This is the third post I have done on the drop in the price of oil and safety. The first one looked at whether the oil bust was hurting safety. The answer appear to be no – not yet. This post looks at the future and the evidence is that we may well see a rise in safety incidents, but not during the downturn. First a disclaimer – Predicting future incident rates is about as accurate as predicting future oil prices. They are really both just educated guesses.
First let’s look at where we are now. As I pointed out in my first post on this subject, we aren’t seeing evidence of a decline in safety, despite the downturn and cuts it has caused. Bob Gray, with the Mayer Brown law firm, put it very well in a recent Rigzone article, “The service companies say that now their personnel is down to the really good ones, they’re more efficient and they’re not spending as much time training people. On completion services for example, drilling, but if the price of oil – or when the price of oil comes back – the questions is whether we are going to have sufficient folks out there to meet the increased demand.”
If this is true, we may see our incidents rise when business picks up. This may be summed up in two formulas.
Downturn: Less work + more experience + less turnover = fewer incidents.
Upturn: More work + less experience+ more people = more incidents.

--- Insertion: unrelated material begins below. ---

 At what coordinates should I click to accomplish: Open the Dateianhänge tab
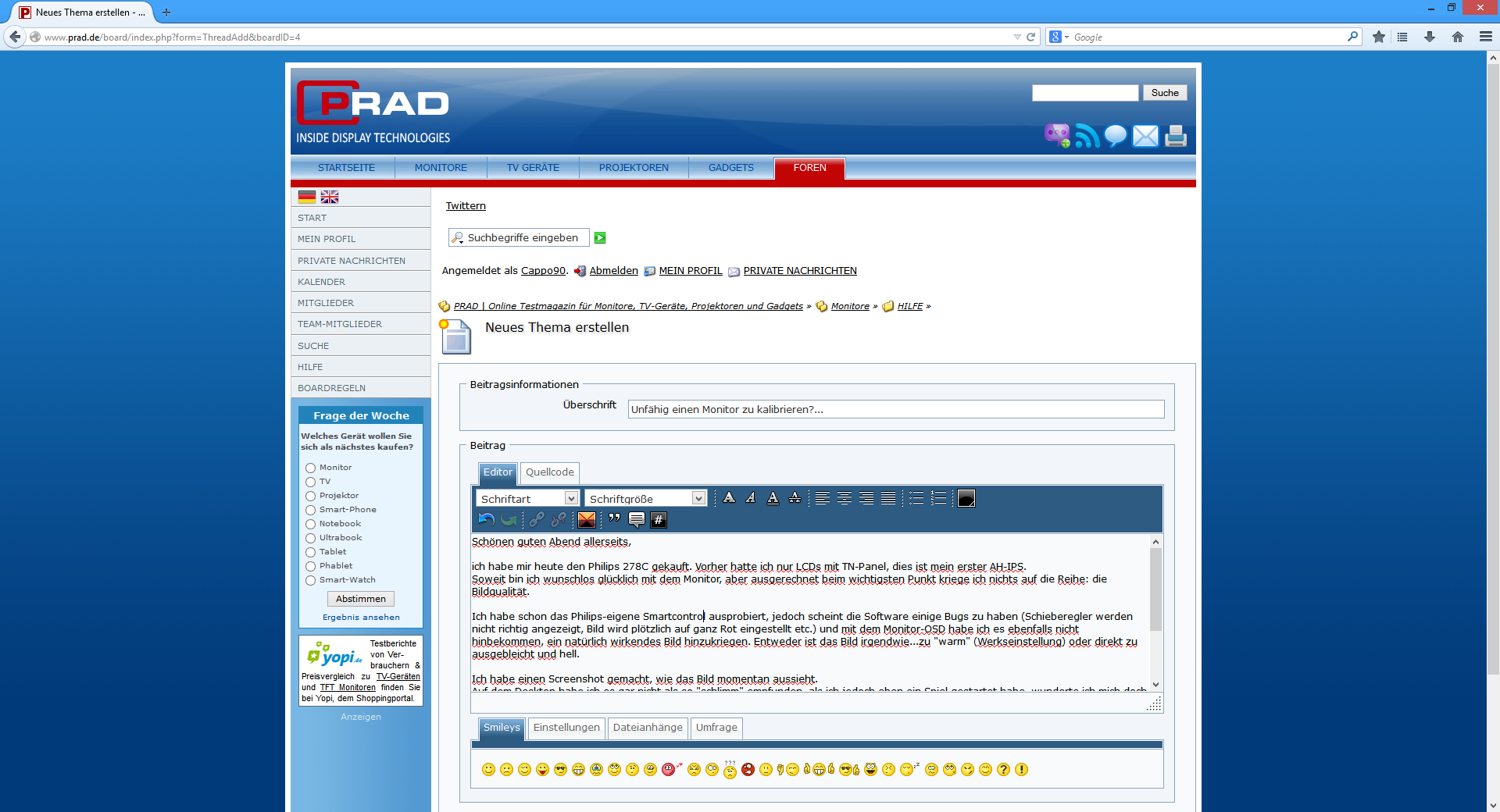[647, 728]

There seems to be a good deal of evidence that the problems come when we get back to work. That was the finding of a 2011 study done for the Centers for Disease Control. It looked at business cycles and industrial incidents and concluded that the construction, manufacturing, and mining industries tended to see incidents go up during the upswings.

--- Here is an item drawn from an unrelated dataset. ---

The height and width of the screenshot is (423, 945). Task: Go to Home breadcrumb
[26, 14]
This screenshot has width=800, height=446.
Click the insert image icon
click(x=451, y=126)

What does the evidence say for oil and gas? The last big oil price bust lasted from 2008-2009 and the statistical evidence is hazy. Incidents in the Gulf of Mexico went down, but in 2010, when industry should have seen an upturn, it was nipped in the bud by Macondo, so we didn’t really see much improvement in business or decline in safety.
The International Oil and Gas Producers (IOGP) keeps worldwide statistics and, looking at their data, the most we can say is that incidents were declining steadily until 2008. Incidents rose slightly when prices went back up, but the real impact may have been that the downturn seems to have brought a four year halt to safety progress in oil and gas.
Now let’s go back to the biggest downturn before 2008, the one from 1997-2000. At least in the Gulf of Mexico, the data is pretty striking. That downturn started in January of 1997, bottomed out in January of 1999 and didn’t hit its highs again until March of 2000. Sure enough, the Minerals Management Service statistics on incidents in the Gulf show a sharp spike in incidents as Gulf activity was increasing:
Be careful about concluding too much from one business cycle, but companies should recognize that they will be at more risk when the business cycle turns up.
What should companies do to prepare? First, recognize that the workers you have now may not always be at their best. Distractions and stress degrade performance and safety. Keep a strong eye on behavioral-based safety. Second, plan for the future. That means keeping the cobwebs off your hiring, training and safety oversight programs. Hopefully it won’t be too long before you need them.